> **Records shown**

....................

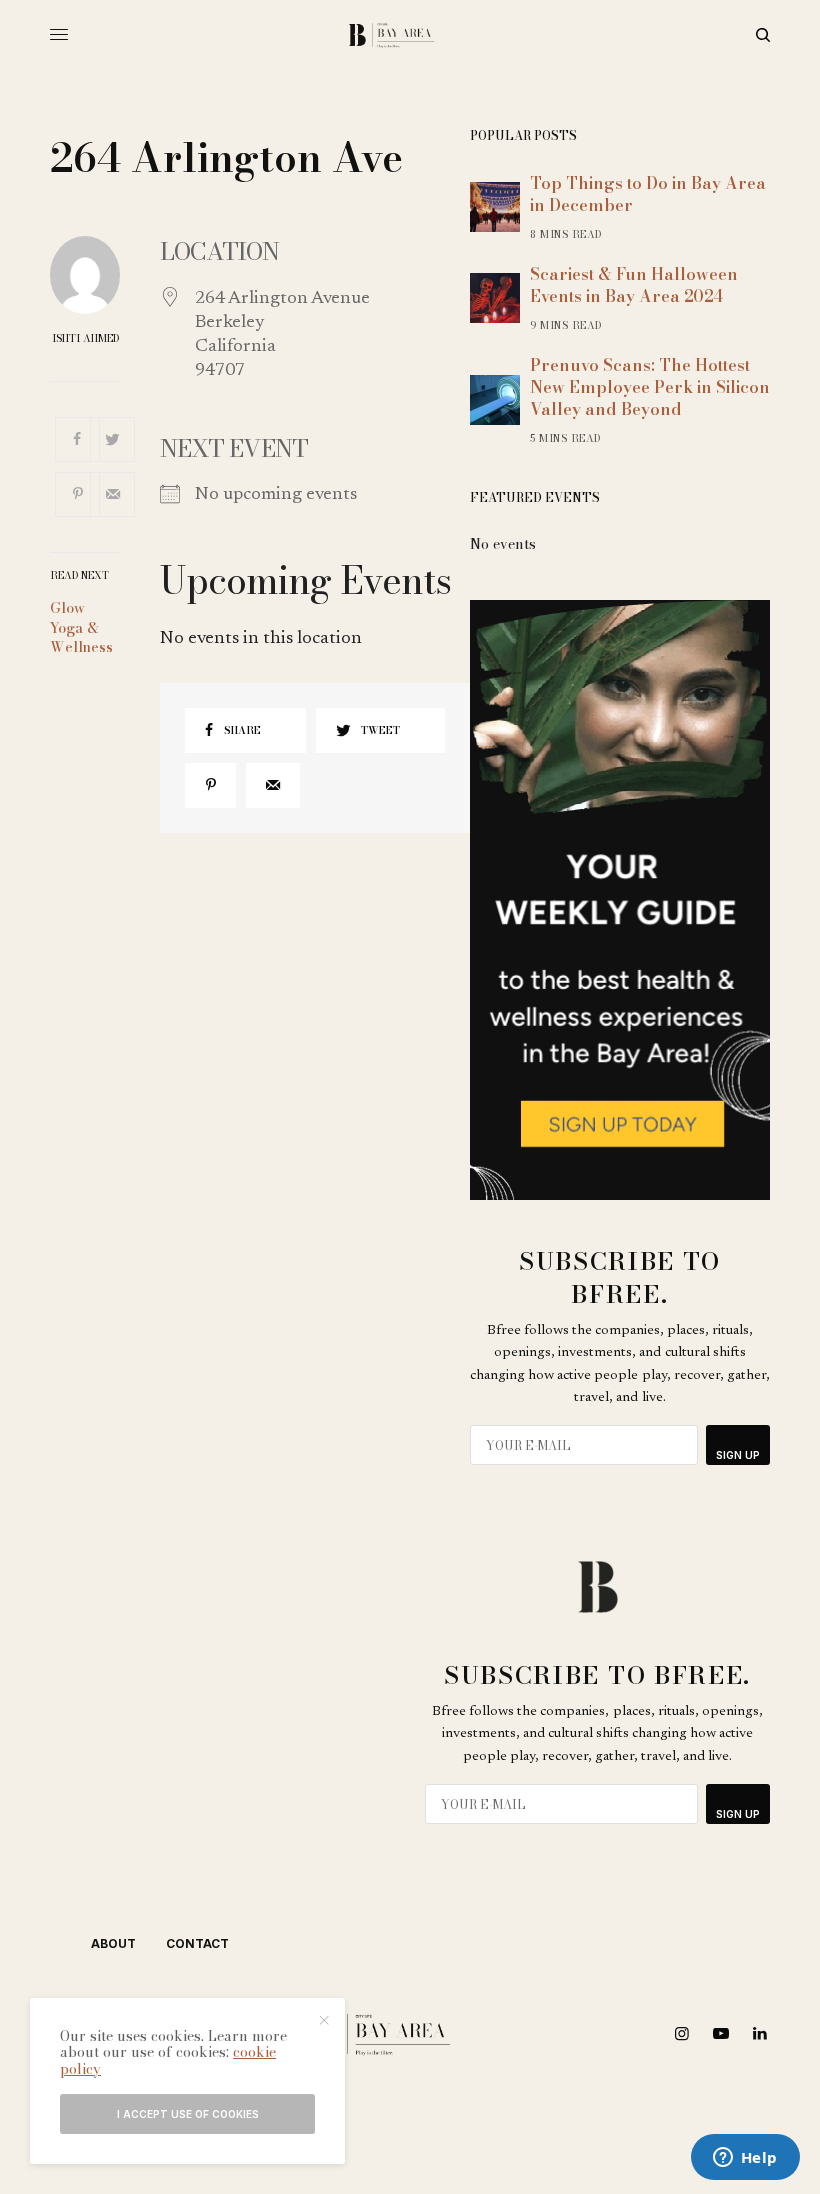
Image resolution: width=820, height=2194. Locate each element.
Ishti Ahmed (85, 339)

....................

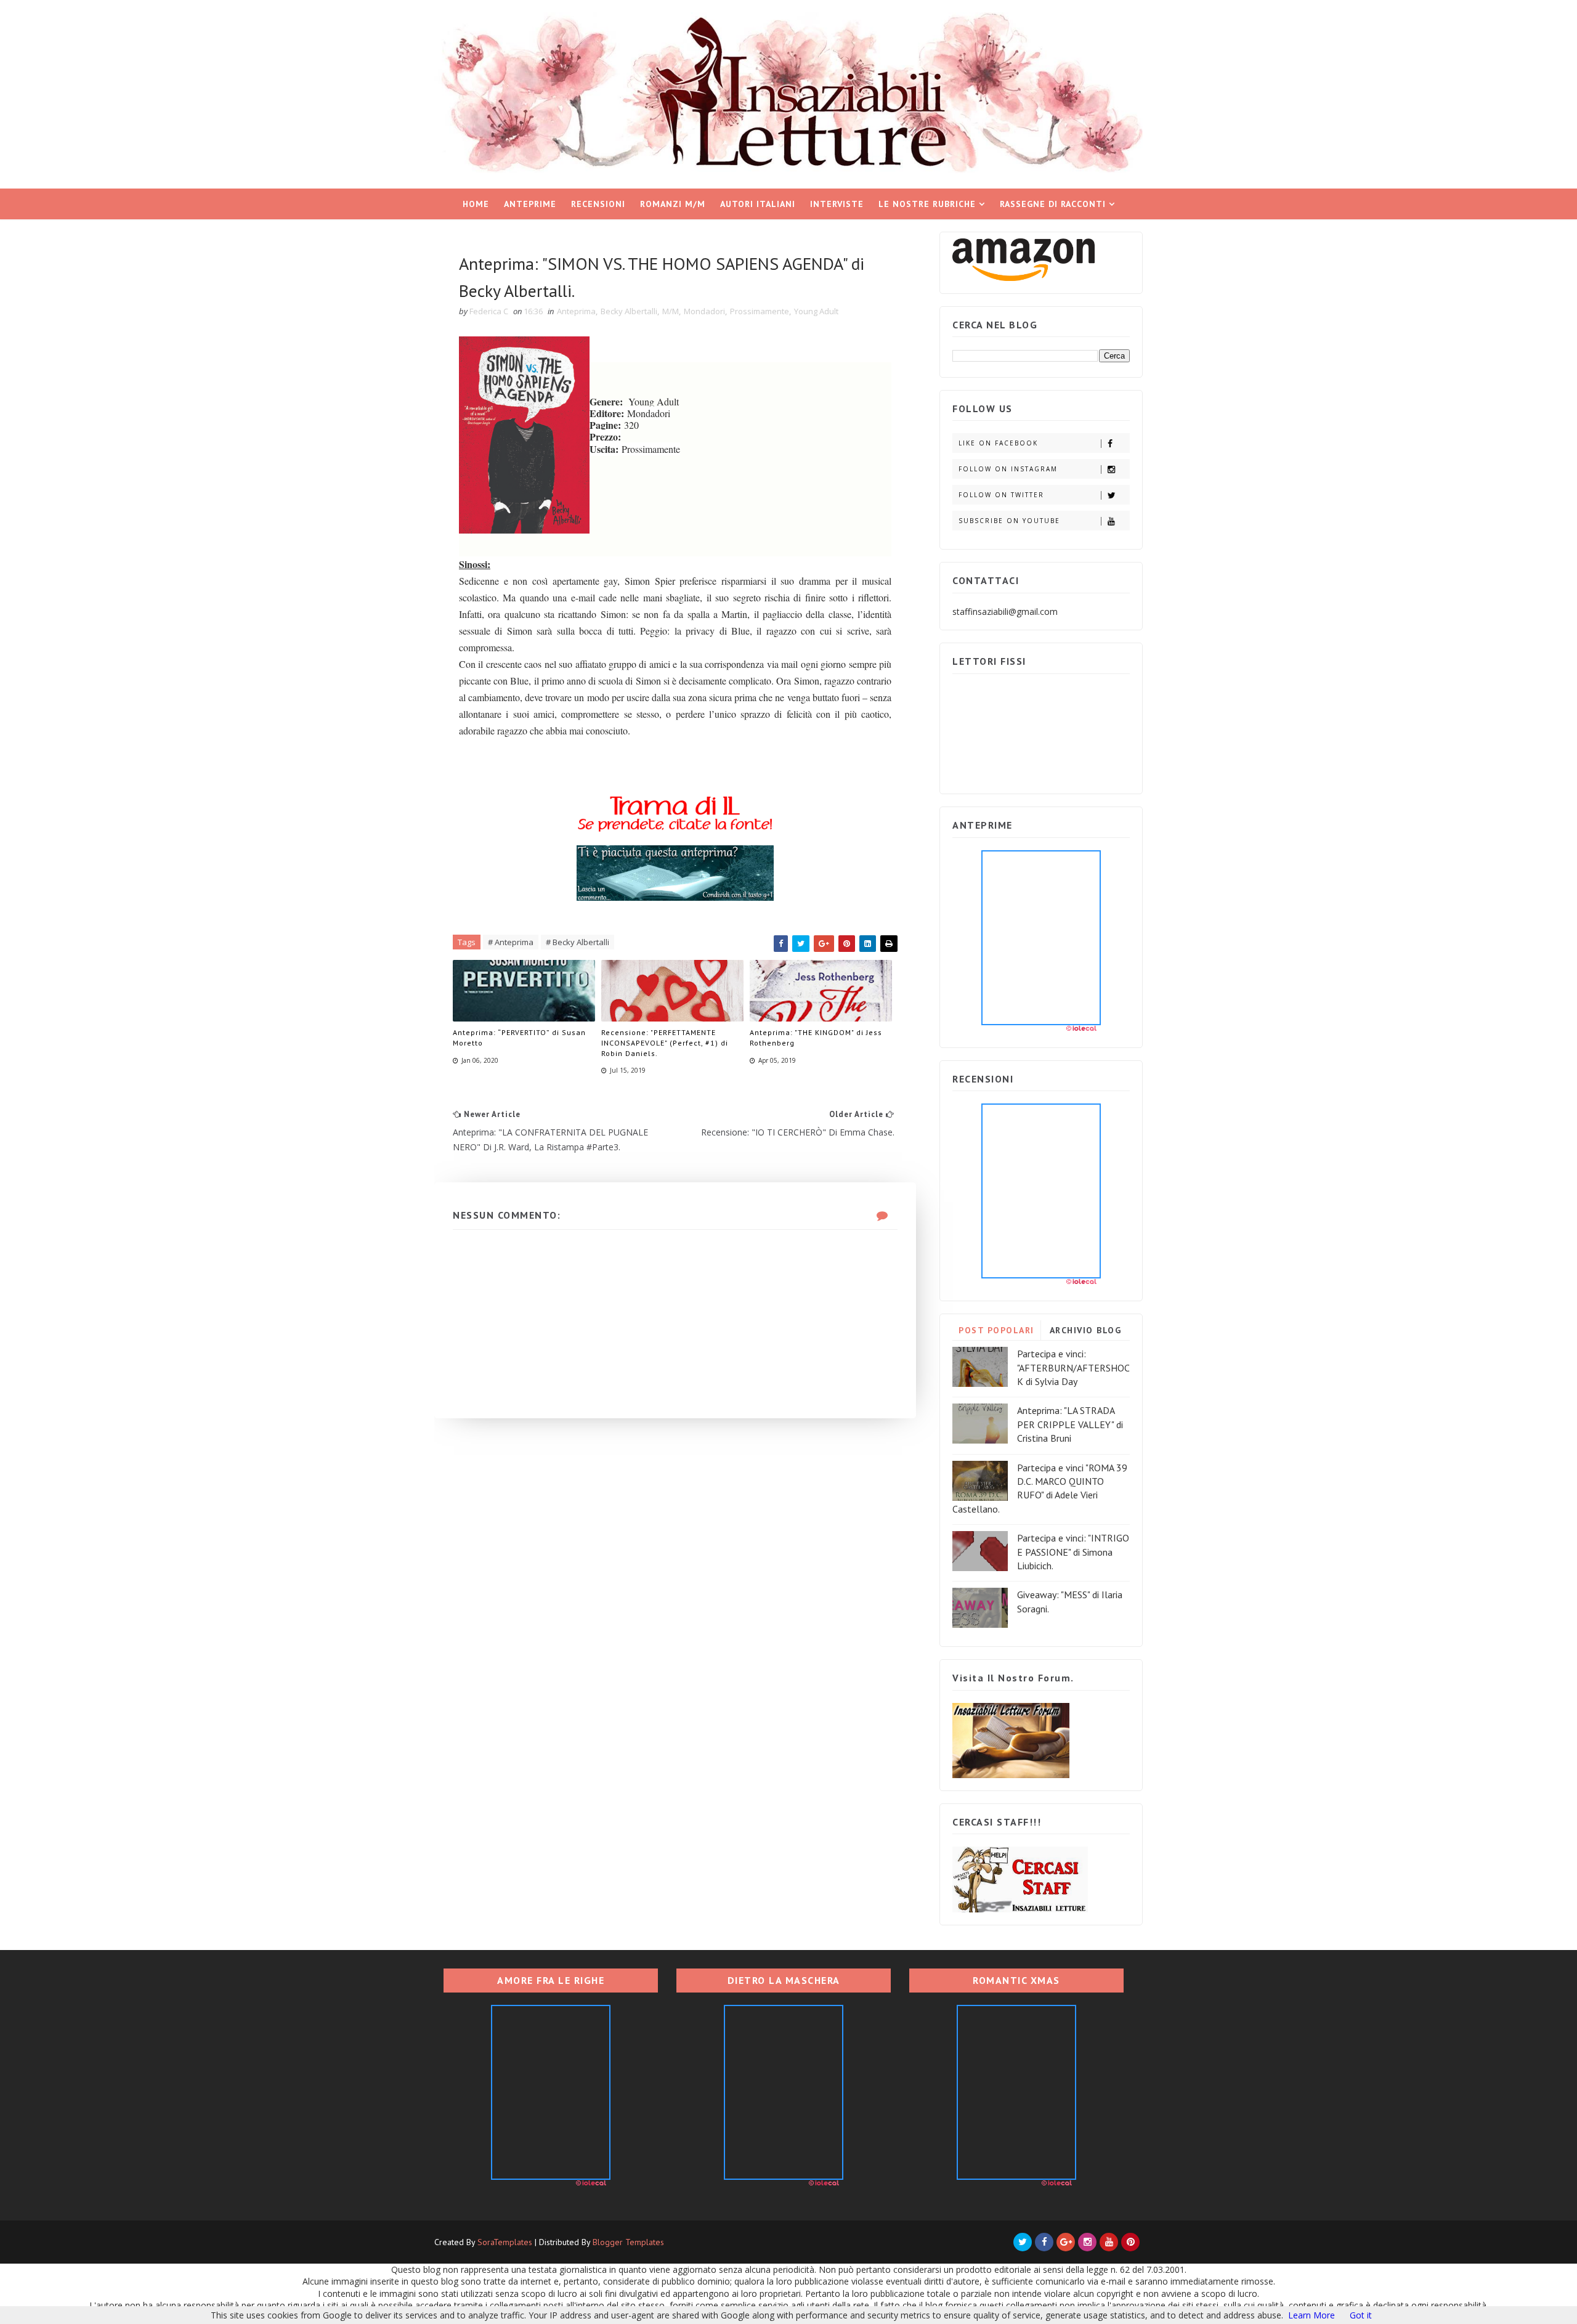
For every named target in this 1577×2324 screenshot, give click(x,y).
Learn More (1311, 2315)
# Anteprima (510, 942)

....................

> **To do**
Using the listing above, return word for word each line from the one that has "Image resolution: width=820, height=2194." through the one that has "Ishti Ahmed (85, 339)", and no line outside that range.

> **Exercise answer**
Image resolution: width=820, height=2194. Locate each element.
Ishti Ahmed (85, 339)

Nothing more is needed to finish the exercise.